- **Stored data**
========================================

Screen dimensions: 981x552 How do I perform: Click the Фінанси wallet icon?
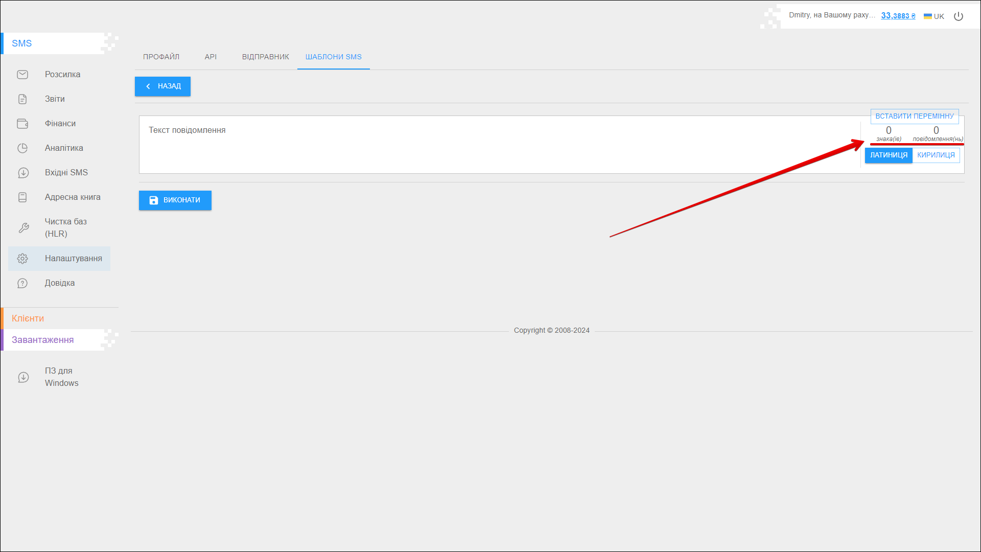[x=22, y=124]
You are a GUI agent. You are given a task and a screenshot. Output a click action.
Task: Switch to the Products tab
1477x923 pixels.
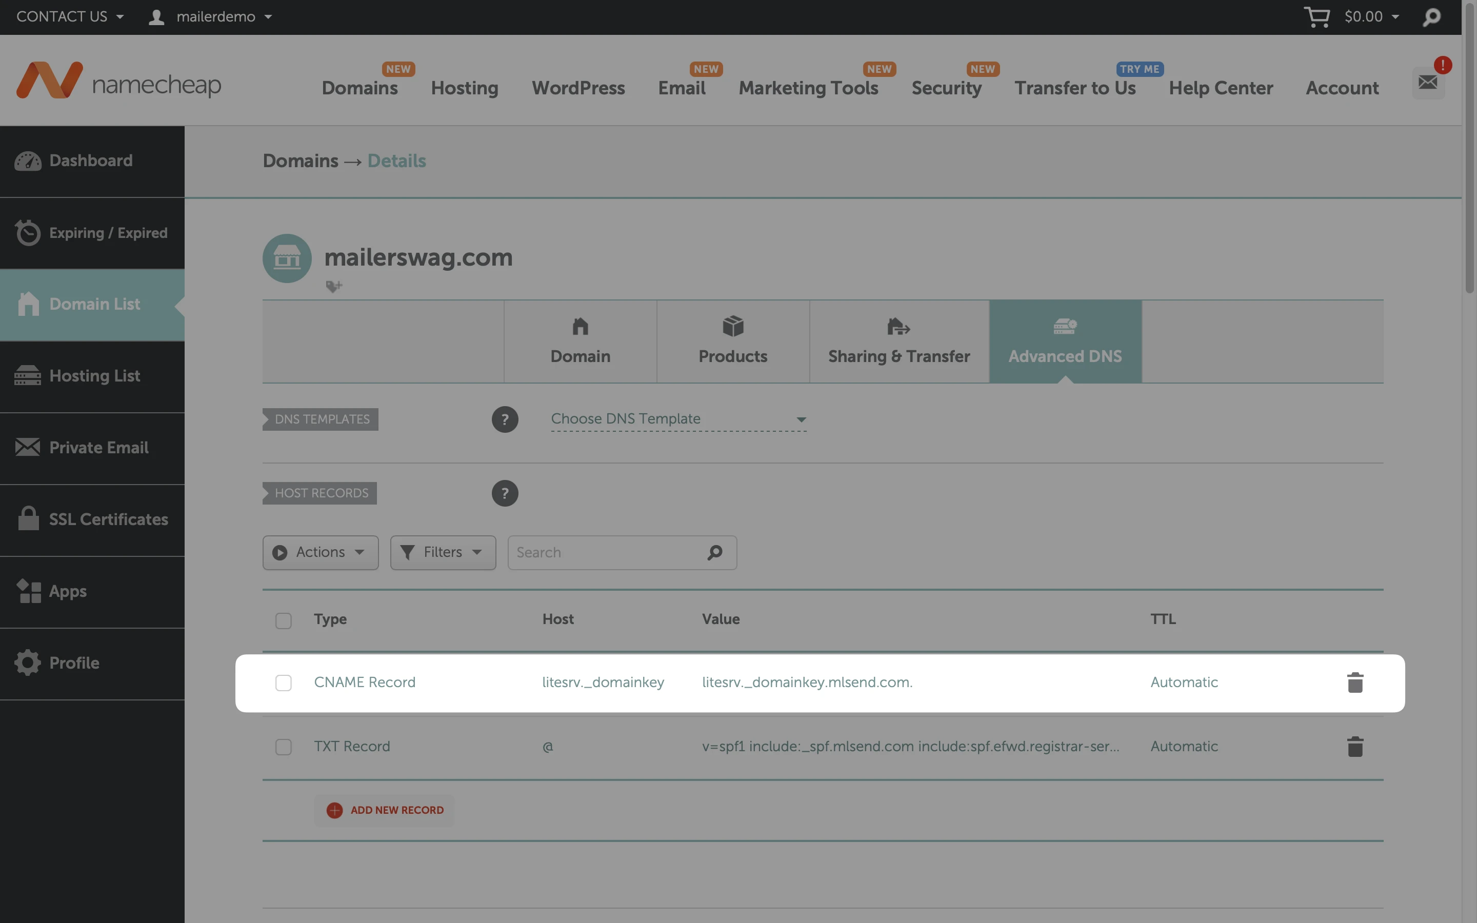coord(732,342)
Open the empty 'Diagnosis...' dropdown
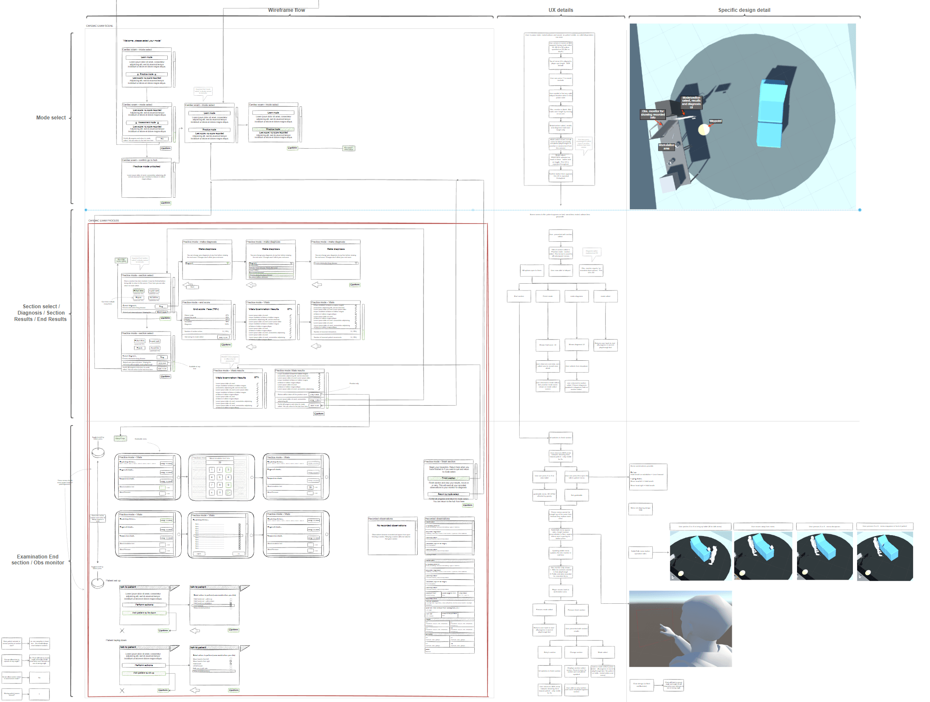Screen dimensions: 930x702 (208, 263)
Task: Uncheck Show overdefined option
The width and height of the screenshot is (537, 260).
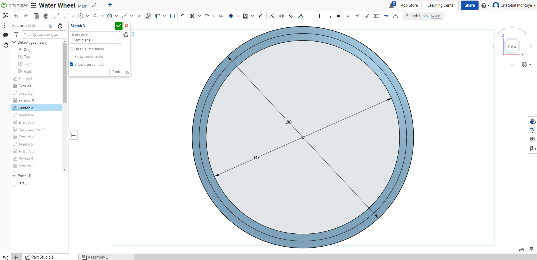Action: click(x=72, y=64)
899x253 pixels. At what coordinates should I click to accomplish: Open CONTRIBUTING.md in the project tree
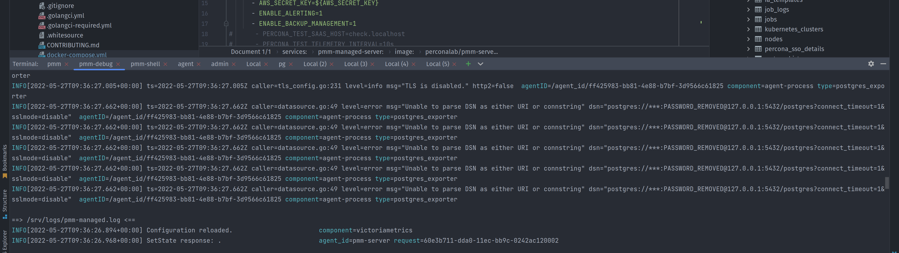[73, 45]
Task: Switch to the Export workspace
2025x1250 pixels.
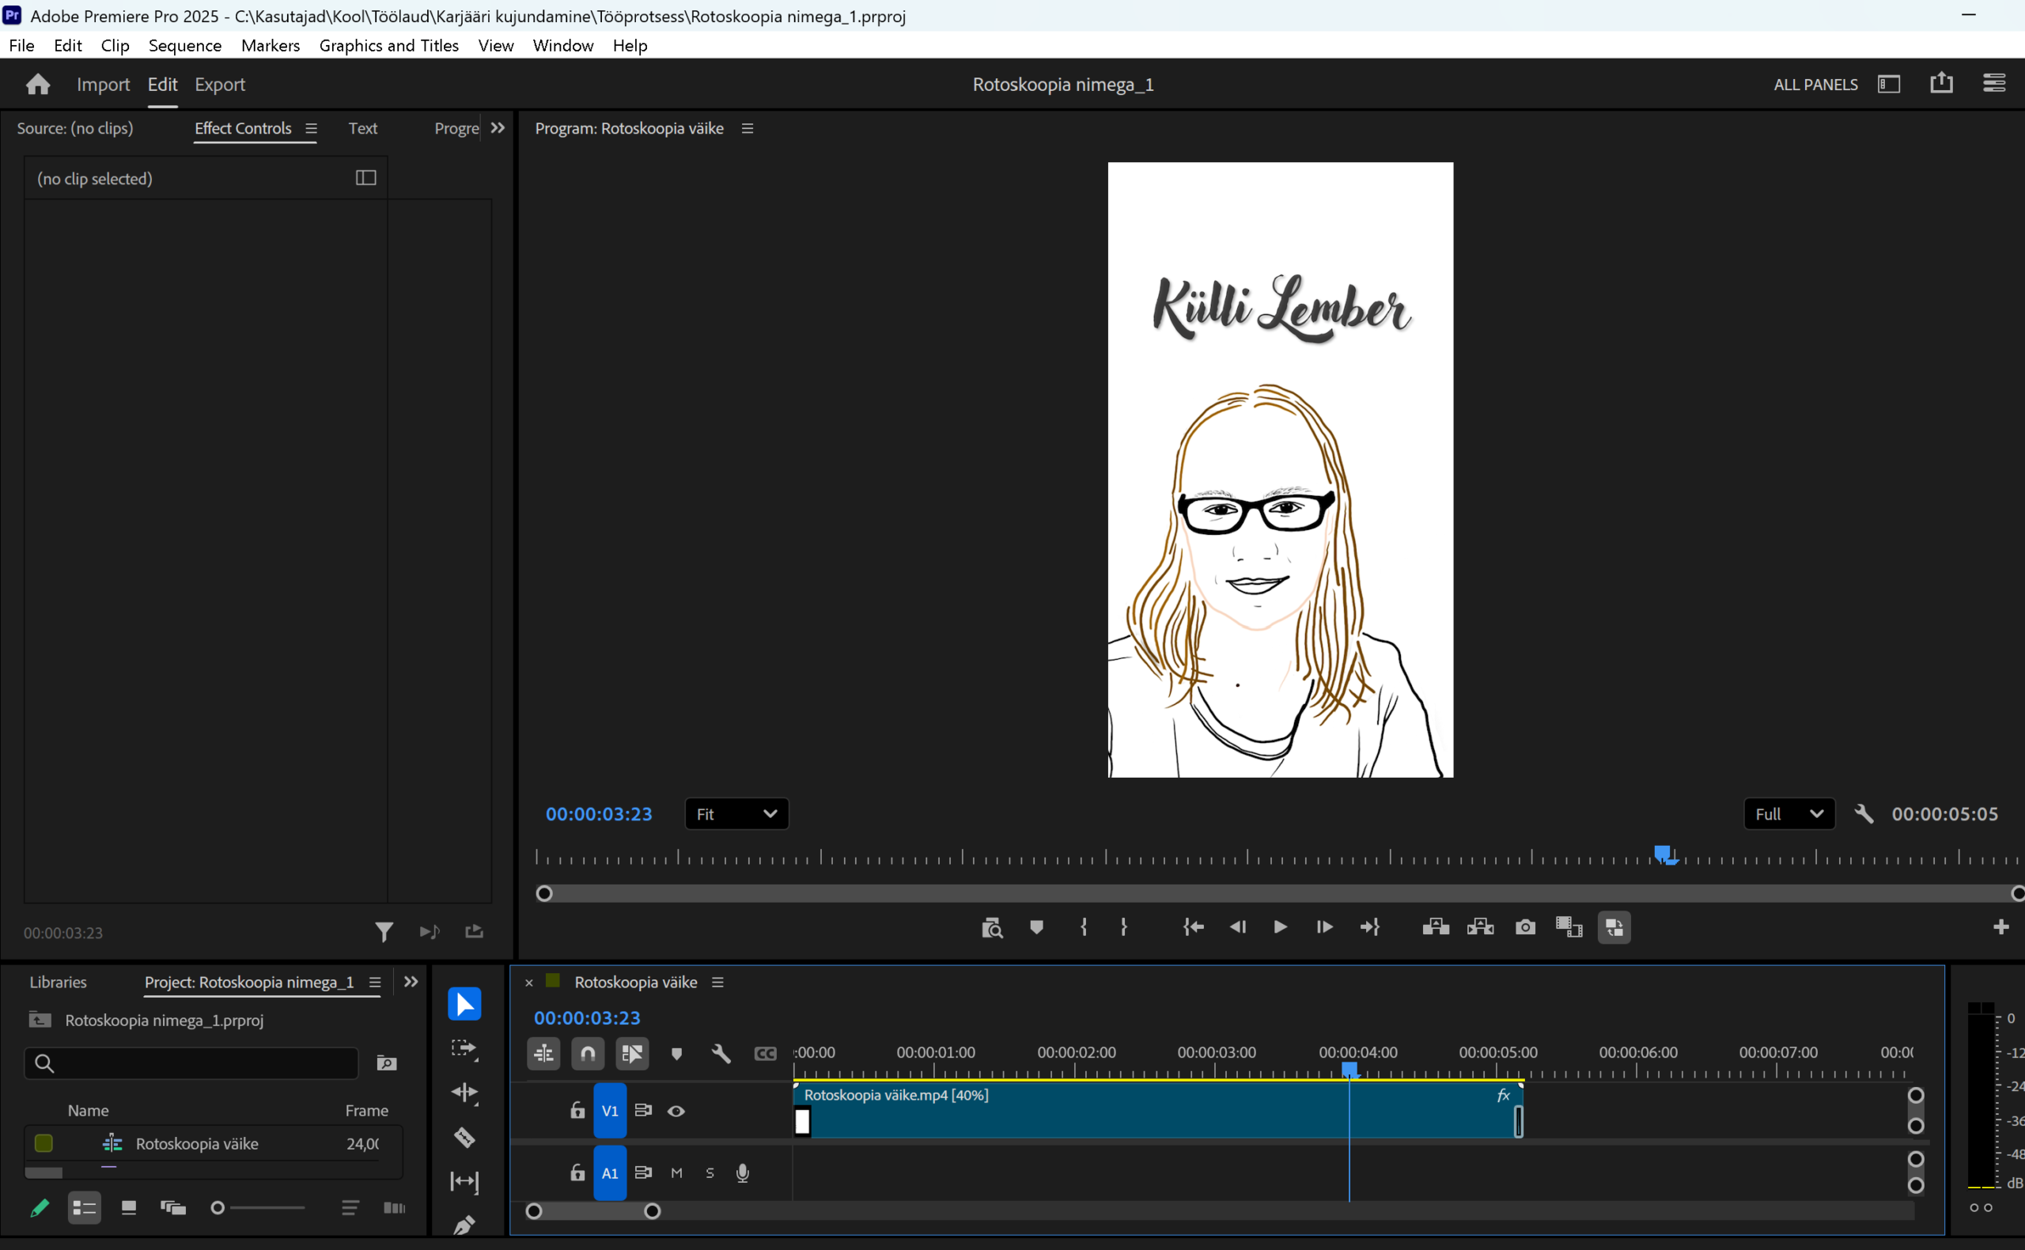Action: tap(220, 84)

========================================

- **Work instructions**
What is needed is an exact copy of the lines from the beginning of the data through the line containing "Task: Uncheck Show overdefined option", both included, without any pictures.

- **Solution to this exercise**
Screen dimensions: 981x552 How do I perform: Click the Фінанси wallet icon?
[x=22, y=124]
You are a GUI agent. You are given a task and a screenshot. Output a click action.
Task: Switch to the Products tab
1477x923 pixels.
coord(732,342)
Open the empty 'Diagnosis...' dropdown
Screen dimensions: 930x702 (208, 263)
Task: Uncheck Show overdefined option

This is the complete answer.